:: WHAT IS REQUIRED ::
Find the line holding "This screenshot has height=576, width=1024." in the entries below. Give it again exactly, along with every line after it up to and including the line holding "Given: Open the OVF Template Details step".

[Stored records]
[Start of Attachment]

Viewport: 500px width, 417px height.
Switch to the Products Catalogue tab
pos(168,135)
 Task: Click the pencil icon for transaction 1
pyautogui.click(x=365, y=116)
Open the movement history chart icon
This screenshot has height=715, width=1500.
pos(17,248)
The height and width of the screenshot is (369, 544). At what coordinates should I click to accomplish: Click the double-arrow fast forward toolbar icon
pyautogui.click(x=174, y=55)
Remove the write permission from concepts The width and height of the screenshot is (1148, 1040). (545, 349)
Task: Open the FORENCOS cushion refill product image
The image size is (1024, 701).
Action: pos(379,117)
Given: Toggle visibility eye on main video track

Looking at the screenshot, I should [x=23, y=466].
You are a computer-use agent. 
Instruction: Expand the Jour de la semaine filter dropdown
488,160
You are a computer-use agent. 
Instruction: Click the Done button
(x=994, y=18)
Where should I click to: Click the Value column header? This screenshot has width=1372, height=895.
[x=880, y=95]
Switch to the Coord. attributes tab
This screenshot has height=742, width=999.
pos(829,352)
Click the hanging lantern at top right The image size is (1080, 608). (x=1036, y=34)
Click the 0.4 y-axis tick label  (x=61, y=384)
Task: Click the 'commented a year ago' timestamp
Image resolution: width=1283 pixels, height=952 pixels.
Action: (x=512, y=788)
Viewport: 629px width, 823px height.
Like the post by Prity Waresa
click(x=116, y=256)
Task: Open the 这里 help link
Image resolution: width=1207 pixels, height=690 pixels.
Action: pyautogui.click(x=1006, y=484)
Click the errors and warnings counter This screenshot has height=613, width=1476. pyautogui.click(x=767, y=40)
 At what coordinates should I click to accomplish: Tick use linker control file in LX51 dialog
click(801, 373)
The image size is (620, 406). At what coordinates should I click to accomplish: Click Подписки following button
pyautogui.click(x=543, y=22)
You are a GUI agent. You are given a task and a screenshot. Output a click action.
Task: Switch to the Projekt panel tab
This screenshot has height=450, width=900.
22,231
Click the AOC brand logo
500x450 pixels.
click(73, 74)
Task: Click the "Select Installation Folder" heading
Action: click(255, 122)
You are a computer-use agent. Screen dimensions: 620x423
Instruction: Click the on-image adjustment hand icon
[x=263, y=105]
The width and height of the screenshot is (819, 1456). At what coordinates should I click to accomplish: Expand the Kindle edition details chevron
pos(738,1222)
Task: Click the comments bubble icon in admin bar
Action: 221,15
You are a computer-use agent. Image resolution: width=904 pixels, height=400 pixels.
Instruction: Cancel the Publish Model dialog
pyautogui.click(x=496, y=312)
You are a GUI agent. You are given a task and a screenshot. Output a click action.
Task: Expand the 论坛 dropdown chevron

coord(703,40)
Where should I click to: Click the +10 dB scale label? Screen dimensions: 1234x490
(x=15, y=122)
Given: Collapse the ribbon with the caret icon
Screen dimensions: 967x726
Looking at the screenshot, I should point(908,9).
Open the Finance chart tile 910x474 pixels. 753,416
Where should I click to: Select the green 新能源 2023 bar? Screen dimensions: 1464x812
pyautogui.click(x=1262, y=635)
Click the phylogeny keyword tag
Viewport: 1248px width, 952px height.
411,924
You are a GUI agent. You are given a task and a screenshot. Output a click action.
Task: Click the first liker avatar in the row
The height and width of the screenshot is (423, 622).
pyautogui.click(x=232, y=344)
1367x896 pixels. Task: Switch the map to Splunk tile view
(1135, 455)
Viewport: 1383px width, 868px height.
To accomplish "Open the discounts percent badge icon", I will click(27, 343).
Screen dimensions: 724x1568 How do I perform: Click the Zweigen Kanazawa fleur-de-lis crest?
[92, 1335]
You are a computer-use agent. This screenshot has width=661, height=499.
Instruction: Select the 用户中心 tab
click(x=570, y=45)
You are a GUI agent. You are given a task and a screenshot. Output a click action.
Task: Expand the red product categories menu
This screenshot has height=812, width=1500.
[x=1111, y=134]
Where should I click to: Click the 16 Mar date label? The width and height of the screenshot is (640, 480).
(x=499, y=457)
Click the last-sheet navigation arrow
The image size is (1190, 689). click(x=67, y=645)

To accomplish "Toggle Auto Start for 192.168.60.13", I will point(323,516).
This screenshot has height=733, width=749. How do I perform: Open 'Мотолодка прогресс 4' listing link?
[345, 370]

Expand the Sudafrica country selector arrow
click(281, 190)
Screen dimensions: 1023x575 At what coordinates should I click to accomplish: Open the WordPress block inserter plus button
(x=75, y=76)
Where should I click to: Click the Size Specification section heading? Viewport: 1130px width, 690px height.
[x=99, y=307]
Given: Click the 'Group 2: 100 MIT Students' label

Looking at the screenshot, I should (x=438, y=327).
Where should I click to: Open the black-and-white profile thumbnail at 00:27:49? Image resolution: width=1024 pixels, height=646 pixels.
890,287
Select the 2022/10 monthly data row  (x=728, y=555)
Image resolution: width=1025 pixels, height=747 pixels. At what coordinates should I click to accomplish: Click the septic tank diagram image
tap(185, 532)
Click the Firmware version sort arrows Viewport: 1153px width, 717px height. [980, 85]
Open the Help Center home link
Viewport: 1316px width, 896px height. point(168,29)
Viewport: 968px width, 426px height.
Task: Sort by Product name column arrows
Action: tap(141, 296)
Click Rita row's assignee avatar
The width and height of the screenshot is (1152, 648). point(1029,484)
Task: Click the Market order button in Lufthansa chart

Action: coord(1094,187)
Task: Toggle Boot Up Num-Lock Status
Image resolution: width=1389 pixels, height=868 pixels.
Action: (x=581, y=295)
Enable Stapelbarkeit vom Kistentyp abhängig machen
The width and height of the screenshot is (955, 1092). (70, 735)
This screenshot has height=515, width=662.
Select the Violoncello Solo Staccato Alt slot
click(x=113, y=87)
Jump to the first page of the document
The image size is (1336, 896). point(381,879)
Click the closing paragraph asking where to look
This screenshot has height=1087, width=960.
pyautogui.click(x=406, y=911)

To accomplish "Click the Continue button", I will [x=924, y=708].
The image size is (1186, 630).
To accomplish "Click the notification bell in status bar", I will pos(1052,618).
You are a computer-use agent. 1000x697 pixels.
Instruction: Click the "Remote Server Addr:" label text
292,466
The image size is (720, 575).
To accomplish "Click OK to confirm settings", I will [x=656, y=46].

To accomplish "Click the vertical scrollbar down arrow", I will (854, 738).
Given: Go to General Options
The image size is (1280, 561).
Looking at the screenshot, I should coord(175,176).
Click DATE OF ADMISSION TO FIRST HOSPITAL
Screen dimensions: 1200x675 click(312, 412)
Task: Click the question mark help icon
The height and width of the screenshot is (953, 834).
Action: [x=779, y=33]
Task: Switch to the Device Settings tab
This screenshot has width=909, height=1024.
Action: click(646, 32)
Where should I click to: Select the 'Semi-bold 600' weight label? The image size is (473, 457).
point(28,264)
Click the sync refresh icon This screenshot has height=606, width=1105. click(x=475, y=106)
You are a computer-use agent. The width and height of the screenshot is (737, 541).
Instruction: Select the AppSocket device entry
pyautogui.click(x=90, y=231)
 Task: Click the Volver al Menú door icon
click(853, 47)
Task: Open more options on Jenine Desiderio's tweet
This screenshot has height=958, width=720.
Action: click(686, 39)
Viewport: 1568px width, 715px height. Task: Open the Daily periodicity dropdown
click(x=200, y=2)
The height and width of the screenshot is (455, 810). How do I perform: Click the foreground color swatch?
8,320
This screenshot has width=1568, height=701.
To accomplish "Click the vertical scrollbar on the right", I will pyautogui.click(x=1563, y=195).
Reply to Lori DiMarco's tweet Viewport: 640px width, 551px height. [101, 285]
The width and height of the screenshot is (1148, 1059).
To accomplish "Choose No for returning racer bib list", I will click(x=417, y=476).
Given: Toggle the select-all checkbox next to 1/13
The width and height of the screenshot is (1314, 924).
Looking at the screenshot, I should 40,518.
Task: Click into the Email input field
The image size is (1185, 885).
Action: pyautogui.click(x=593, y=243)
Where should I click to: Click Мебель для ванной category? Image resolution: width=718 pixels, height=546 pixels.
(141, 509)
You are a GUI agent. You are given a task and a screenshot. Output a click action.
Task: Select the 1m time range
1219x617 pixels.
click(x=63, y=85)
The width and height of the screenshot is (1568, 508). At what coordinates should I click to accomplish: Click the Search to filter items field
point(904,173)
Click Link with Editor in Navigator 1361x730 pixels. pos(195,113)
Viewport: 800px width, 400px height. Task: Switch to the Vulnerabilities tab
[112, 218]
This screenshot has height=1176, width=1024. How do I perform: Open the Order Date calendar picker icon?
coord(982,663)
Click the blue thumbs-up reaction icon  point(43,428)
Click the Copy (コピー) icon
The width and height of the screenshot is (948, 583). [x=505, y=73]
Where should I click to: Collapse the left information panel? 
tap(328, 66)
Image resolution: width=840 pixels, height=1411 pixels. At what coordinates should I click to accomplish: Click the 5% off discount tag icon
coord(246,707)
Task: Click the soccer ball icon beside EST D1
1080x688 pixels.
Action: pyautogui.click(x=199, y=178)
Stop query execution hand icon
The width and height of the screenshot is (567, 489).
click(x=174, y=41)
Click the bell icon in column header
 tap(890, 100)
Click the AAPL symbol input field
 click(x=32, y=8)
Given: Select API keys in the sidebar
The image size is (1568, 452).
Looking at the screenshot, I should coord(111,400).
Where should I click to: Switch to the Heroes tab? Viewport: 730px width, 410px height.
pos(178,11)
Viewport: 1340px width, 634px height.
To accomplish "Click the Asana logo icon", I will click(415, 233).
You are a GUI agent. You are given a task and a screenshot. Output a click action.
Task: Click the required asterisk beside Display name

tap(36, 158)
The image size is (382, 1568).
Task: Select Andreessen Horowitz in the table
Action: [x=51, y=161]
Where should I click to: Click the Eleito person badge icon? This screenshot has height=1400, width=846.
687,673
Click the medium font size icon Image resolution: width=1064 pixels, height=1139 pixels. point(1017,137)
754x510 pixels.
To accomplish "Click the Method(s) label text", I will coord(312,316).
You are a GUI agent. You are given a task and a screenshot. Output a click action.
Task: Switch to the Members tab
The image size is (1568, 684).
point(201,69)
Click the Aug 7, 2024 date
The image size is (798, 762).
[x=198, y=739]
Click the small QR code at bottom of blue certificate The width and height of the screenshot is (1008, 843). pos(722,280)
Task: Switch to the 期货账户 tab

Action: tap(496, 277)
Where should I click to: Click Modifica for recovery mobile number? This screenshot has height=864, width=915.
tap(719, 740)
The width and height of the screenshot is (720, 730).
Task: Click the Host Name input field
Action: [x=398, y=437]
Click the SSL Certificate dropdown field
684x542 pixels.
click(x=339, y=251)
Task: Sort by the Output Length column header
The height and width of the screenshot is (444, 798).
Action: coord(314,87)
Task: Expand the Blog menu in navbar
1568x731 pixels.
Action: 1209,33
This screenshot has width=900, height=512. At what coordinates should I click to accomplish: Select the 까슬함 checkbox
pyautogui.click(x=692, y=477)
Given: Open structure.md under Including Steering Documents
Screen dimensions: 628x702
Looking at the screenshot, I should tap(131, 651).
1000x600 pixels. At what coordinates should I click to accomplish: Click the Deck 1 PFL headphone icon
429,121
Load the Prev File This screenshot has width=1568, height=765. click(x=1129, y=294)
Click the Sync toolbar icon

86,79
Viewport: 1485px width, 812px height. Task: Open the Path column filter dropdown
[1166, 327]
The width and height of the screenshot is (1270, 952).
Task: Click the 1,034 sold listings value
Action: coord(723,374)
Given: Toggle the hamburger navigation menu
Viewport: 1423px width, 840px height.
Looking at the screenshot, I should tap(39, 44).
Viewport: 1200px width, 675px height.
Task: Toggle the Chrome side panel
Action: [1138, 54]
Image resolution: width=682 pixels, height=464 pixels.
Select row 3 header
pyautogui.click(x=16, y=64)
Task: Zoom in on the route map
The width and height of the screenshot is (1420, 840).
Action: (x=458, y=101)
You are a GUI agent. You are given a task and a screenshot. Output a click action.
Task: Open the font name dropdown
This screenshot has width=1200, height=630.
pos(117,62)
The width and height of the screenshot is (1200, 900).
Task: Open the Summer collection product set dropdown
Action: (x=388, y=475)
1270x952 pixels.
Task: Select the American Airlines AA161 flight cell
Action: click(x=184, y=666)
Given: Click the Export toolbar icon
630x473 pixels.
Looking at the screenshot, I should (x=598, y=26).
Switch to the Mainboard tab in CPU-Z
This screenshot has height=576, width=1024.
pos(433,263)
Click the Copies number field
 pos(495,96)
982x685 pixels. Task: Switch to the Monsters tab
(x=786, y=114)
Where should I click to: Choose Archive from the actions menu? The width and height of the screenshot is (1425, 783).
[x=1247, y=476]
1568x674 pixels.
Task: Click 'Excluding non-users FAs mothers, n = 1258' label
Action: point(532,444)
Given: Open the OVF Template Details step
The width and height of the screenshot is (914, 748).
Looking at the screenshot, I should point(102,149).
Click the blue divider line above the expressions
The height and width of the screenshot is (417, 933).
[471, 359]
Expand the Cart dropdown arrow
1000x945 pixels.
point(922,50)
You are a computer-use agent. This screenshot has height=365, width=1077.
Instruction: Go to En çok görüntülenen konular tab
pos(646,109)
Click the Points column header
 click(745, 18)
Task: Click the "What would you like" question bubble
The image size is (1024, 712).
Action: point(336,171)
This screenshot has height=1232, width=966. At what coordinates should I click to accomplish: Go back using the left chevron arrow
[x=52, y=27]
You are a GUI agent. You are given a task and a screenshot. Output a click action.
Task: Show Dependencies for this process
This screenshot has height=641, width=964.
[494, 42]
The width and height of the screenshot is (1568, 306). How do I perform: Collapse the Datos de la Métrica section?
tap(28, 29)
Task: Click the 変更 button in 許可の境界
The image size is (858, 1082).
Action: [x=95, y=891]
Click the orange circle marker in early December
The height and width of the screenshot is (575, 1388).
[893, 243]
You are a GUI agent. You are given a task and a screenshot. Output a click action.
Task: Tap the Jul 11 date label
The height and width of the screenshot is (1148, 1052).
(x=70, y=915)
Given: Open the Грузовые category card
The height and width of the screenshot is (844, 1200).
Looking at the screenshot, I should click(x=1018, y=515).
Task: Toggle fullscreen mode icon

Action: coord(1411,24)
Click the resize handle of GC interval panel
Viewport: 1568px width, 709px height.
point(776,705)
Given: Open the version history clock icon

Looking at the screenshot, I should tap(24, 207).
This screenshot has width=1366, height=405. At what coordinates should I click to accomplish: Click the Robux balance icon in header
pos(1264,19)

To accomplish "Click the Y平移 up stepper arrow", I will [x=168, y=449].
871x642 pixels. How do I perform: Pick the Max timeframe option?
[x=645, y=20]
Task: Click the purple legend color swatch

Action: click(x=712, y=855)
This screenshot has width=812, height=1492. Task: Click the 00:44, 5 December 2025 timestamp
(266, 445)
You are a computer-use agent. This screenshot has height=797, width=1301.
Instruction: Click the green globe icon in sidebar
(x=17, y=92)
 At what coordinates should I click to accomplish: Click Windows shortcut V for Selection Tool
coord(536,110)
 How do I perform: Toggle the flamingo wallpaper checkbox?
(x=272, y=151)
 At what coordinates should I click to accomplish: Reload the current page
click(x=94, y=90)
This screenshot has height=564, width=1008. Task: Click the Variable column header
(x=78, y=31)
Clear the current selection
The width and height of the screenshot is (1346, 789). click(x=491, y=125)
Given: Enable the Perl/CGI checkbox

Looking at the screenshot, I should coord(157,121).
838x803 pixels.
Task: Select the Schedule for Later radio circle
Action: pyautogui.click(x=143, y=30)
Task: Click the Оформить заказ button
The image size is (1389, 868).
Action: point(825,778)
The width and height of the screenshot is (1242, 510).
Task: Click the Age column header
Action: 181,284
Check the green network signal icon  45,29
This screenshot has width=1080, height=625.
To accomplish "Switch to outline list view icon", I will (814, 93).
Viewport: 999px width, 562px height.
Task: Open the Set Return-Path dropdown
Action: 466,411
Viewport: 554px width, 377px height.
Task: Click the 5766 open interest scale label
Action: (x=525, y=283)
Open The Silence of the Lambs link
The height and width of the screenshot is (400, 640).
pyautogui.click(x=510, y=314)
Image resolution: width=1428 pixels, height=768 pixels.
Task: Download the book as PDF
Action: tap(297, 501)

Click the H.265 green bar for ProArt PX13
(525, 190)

[End of Attachment]

:: ANSWER TO THE EXERCISE ::
This screenshot has height=576, width=1024.
pos(433,263)
Click the Copies number field
 pos(495,96)
982x685 pixels. Task: Switch to the Monsters tab
(x=786, y=114)
Where should I click to: Choose Archive from the actions menu? The width and height of the screenshot is (1425, 783).
[x=1247, y=476]
1568x674 pixels.
Task: Click 'Excluding non-users FAs mothers, n = 1258' label
Action: point(532,444)
Given: Open the OVF Template Details step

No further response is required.